═══ EXTRACTED DATA

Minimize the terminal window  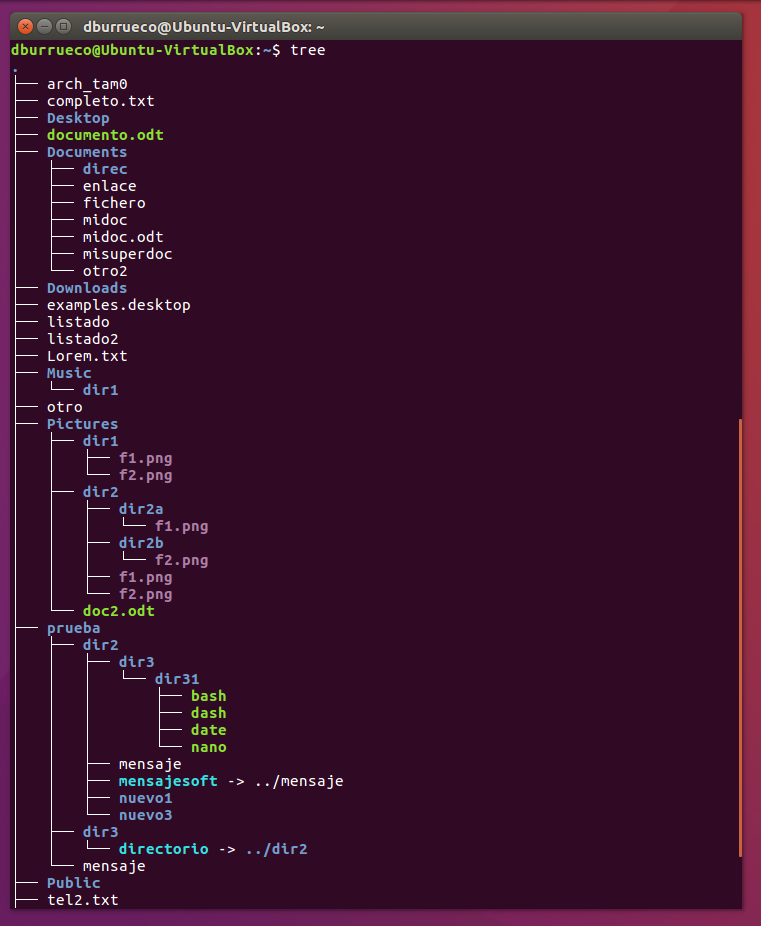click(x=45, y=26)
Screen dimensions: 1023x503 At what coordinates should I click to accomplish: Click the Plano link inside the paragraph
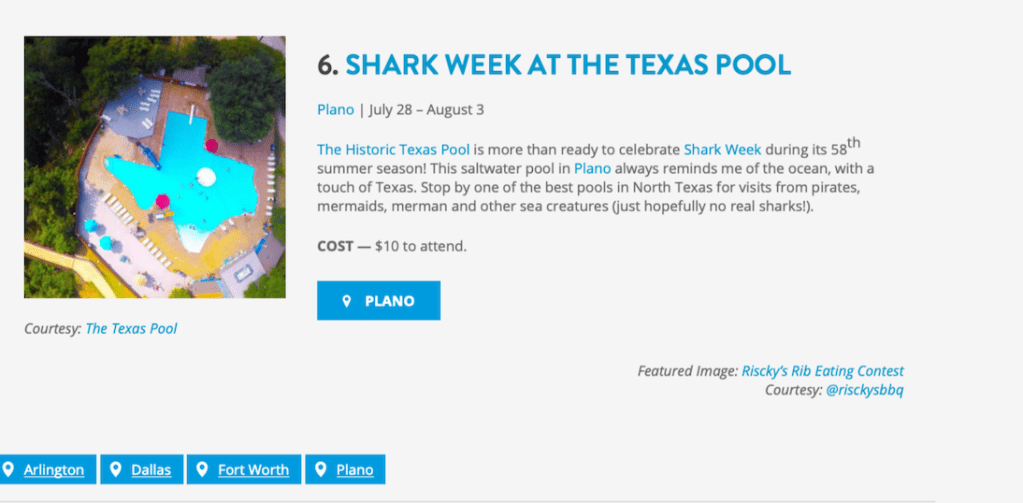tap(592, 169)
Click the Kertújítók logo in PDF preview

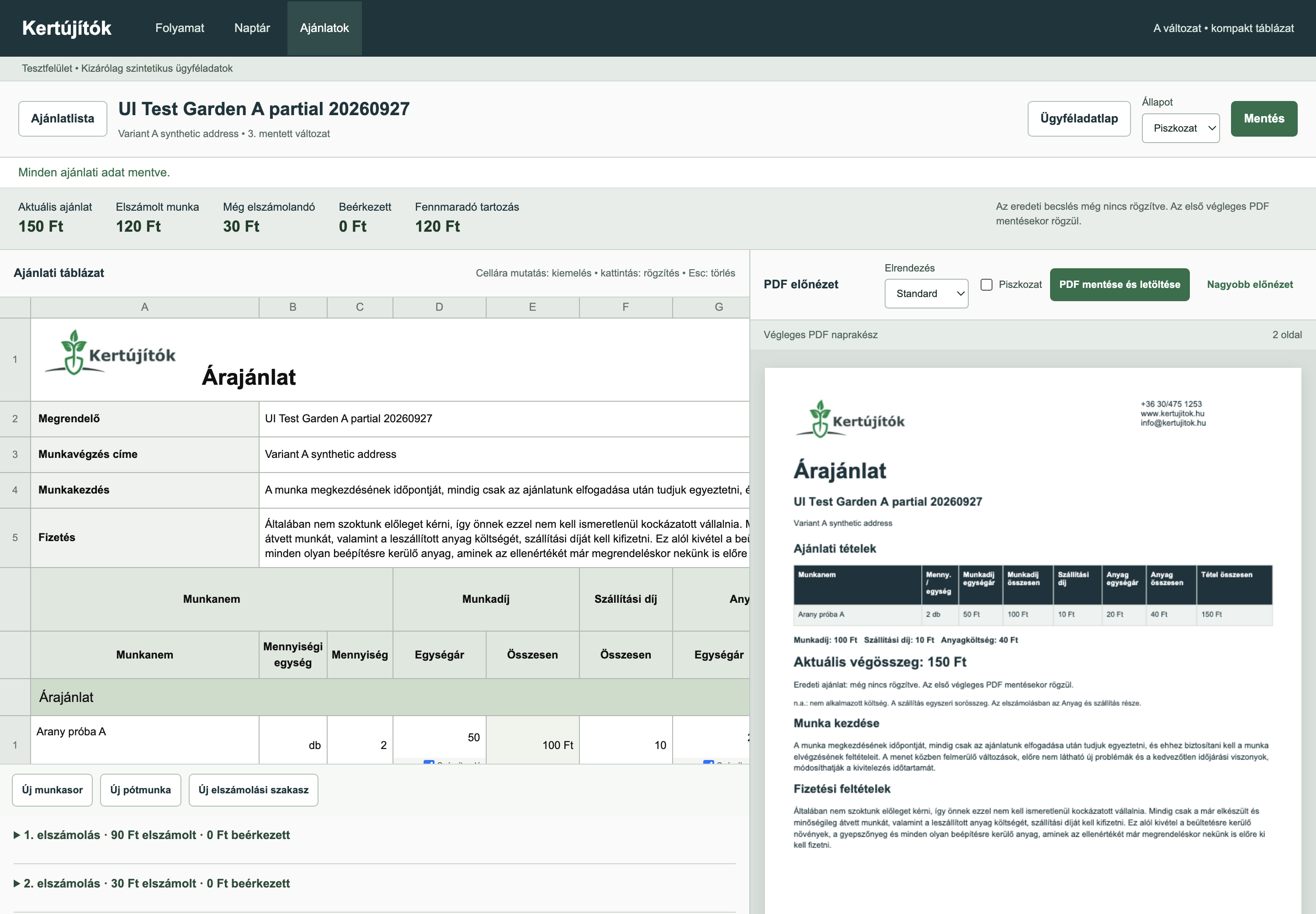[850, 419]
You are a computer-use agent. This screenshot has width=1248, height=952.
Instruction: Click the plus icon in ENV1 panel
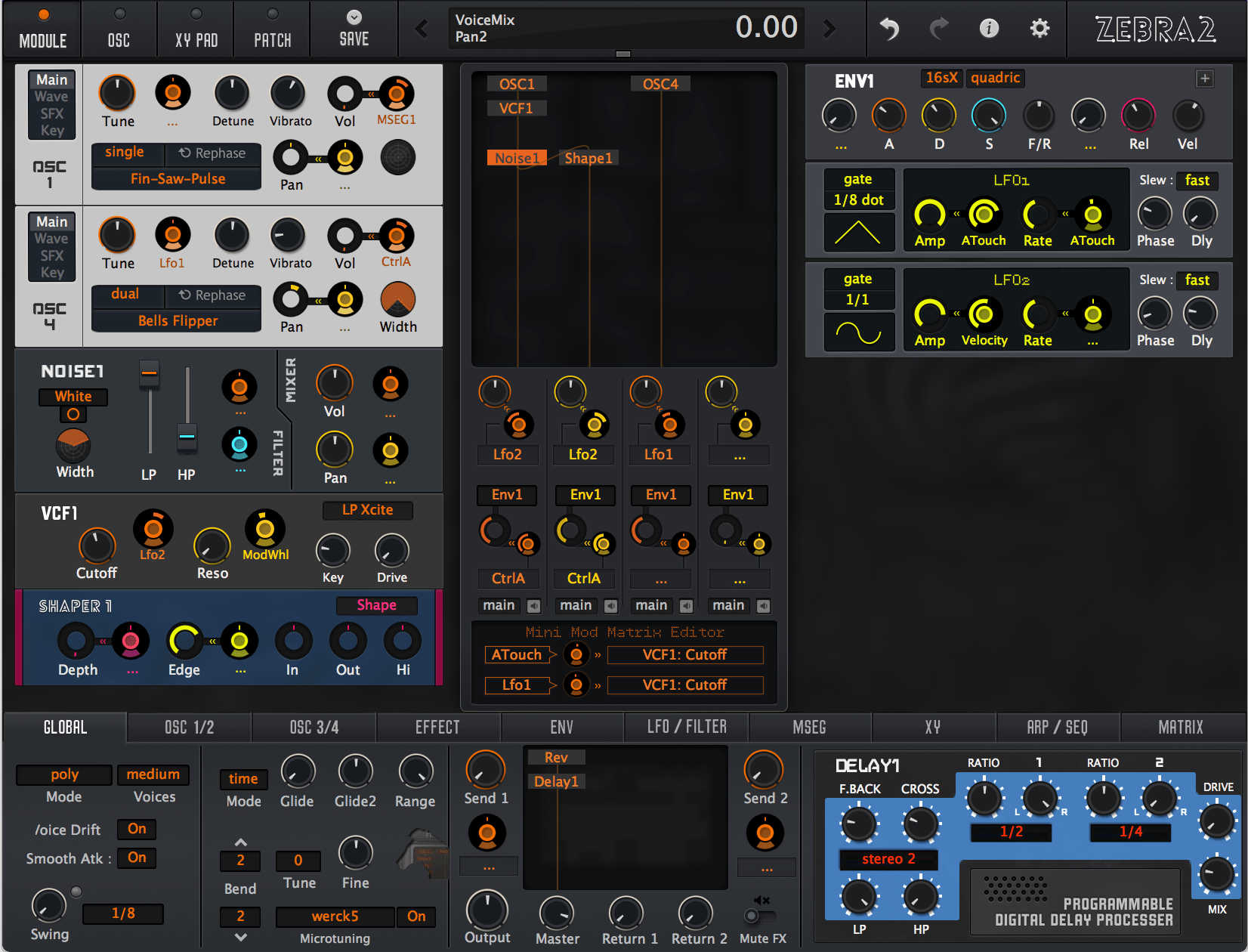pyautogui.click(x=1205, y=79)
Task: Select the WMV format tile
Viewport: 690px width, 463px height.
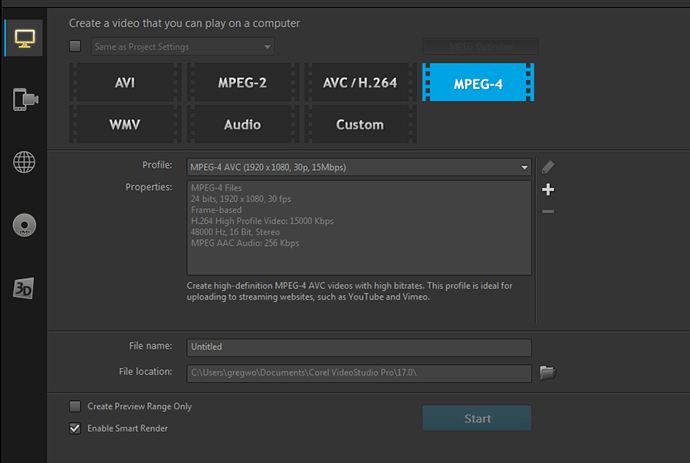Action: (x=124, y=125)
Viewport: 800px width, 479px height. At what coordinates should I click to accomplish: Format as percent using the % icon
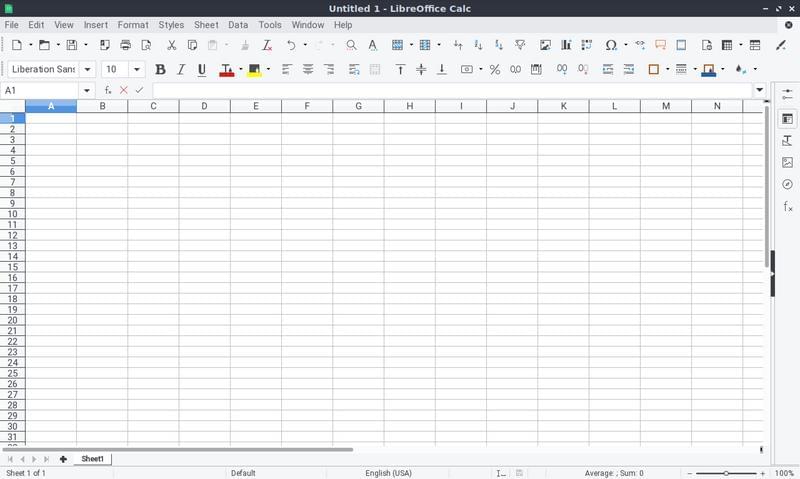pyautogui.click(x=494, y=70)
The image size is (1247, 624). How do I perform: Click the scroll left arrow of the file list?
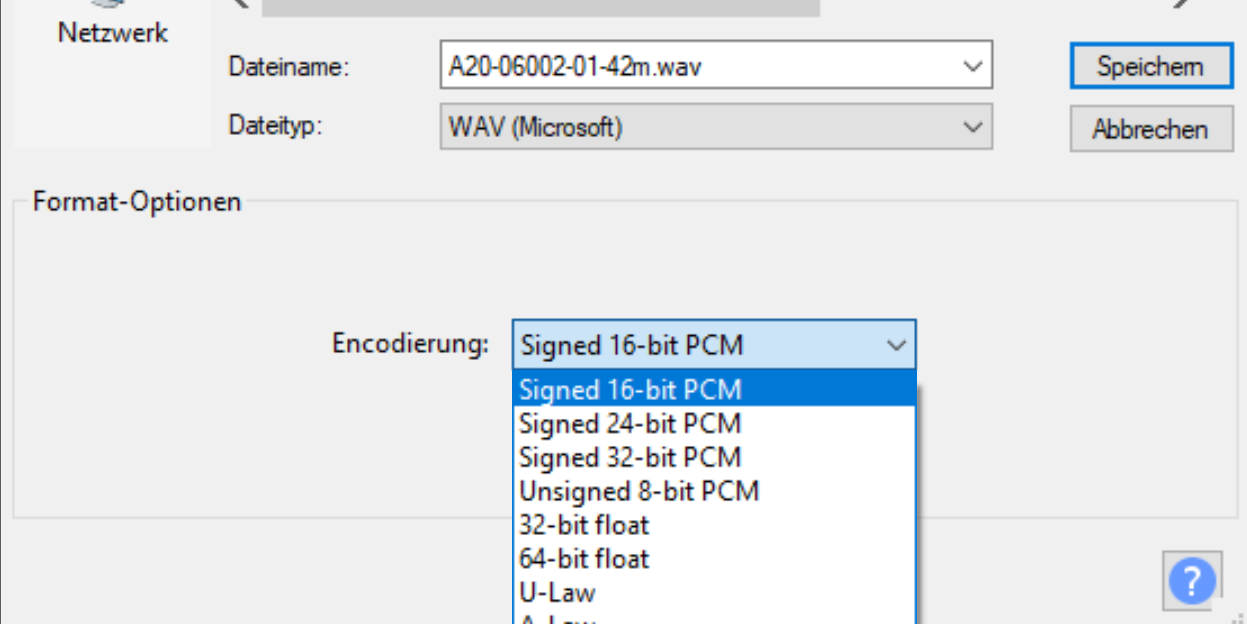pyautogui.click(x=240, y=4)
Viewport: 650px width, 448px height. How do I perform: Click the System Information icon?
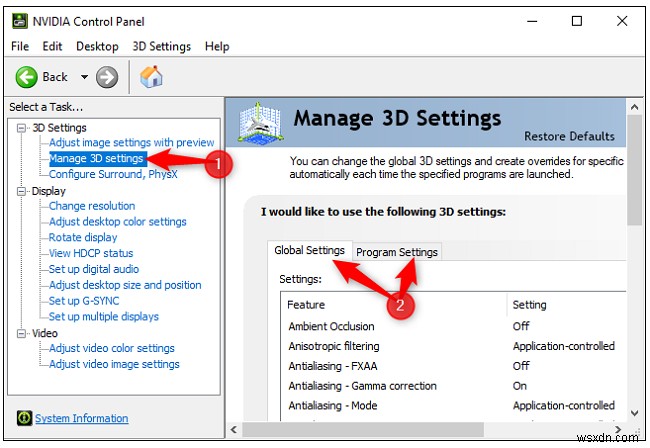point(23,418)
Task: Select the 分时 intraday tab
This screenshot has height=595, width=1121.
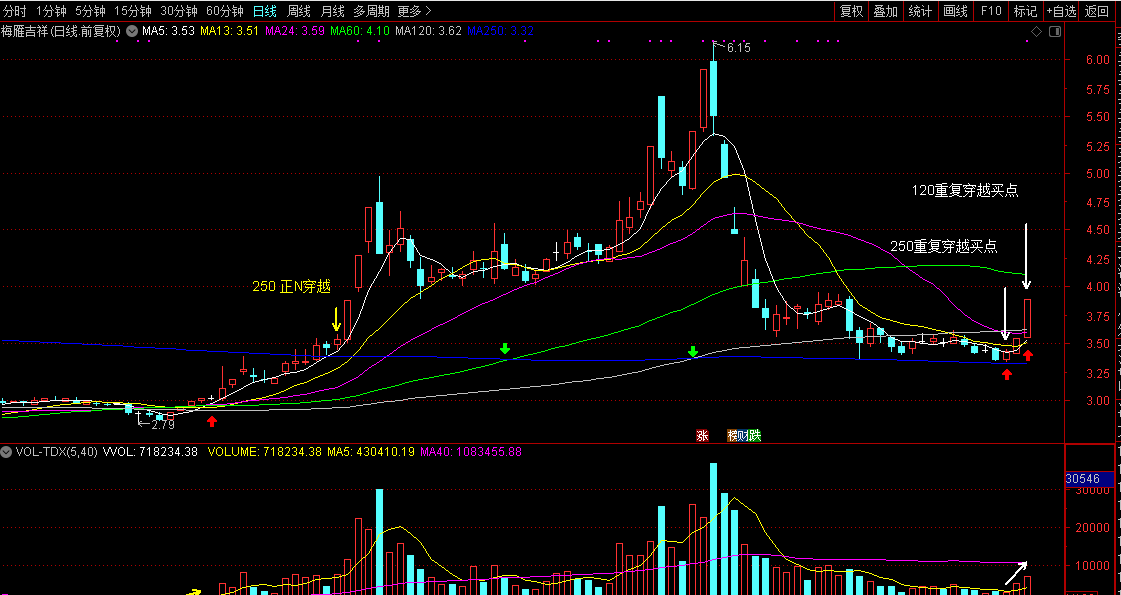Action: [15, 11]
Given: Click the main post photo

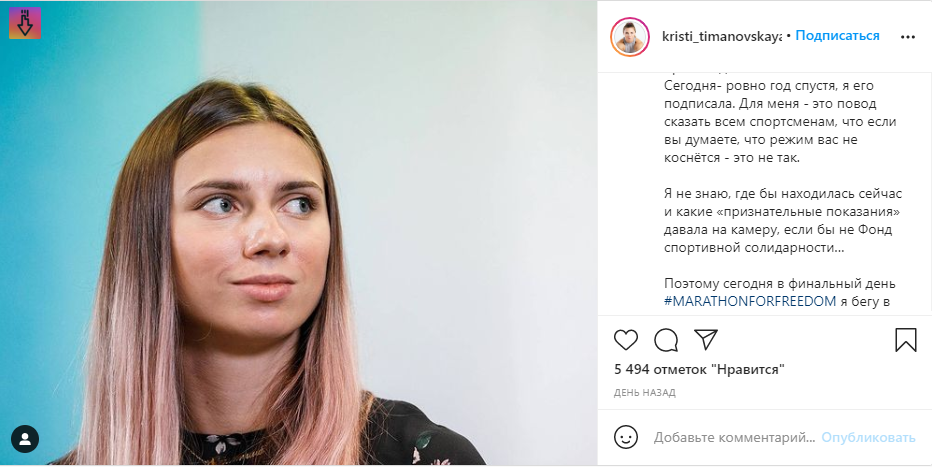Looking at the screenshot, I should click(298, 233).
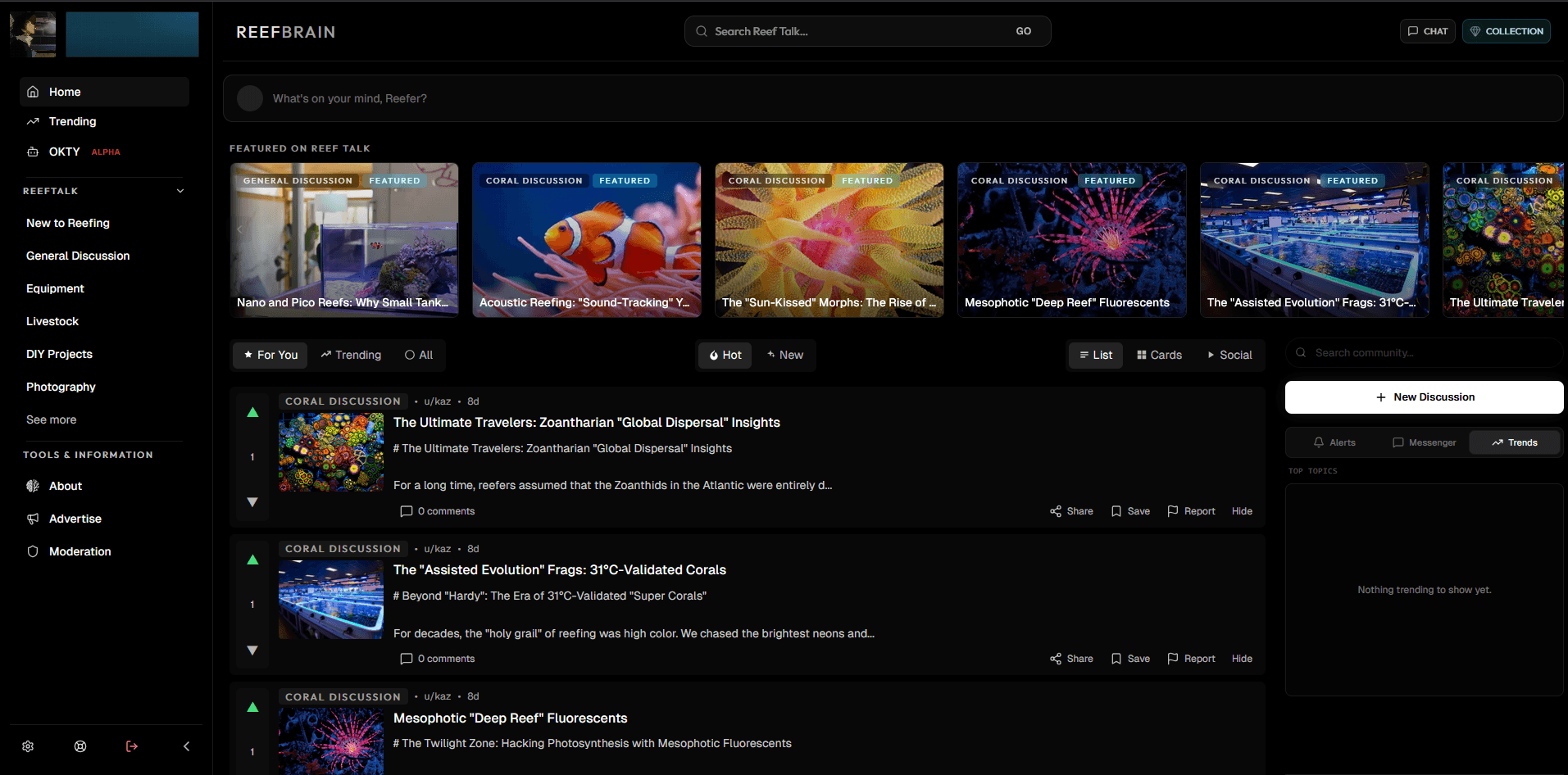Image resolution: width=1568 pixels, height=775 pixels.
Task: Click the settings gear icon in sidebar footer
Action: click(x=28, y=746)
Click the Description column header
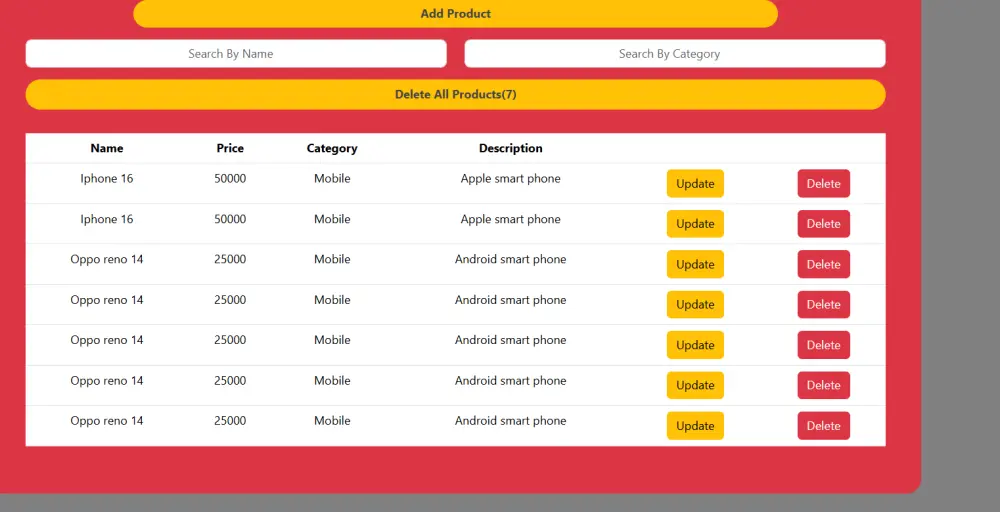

══════

→ **EXERCISE INSTRUCTIONS**
A verbatim copy is needed of the lines running from the line with "Instruction: Click the" to the end of the data above, both included. Keep the pictures out of it.

→ **RESPONSE**
Instruction: Click the plus icon in ENV1 panel
pyautogui.click(x=1205, y=79)
Task: Select the WMV format tile
Viewport: 690px width, 463px height.
Action: (x=124, y=125)
Viewport: 800px width, 479px height. At what coordinates should I click to accomplish: Format as percent using the % icon
pyautogui.click(x=494, y=70)
The image size is (1247, 624). How do I perform: Click the scroll left arrow of the file list?
pyautogui.click(x=240, y=4)
Viewport: 650px width, 448px height. How do I perform: Click the System Information icon?
point(23,418)
Task: Select the 分时 intraday tab
This screenshot has height=595, width=1121.
Action: [15, 11]
Given: Click the main post photo

Looking at the screenshot, I should click(298, 233).
Image resolution: width=1568 pixels, height=775 pixels.
Task: Click the settings gear icon in sidebar footer
Action: click(x=28, y=746)
Click the Description column header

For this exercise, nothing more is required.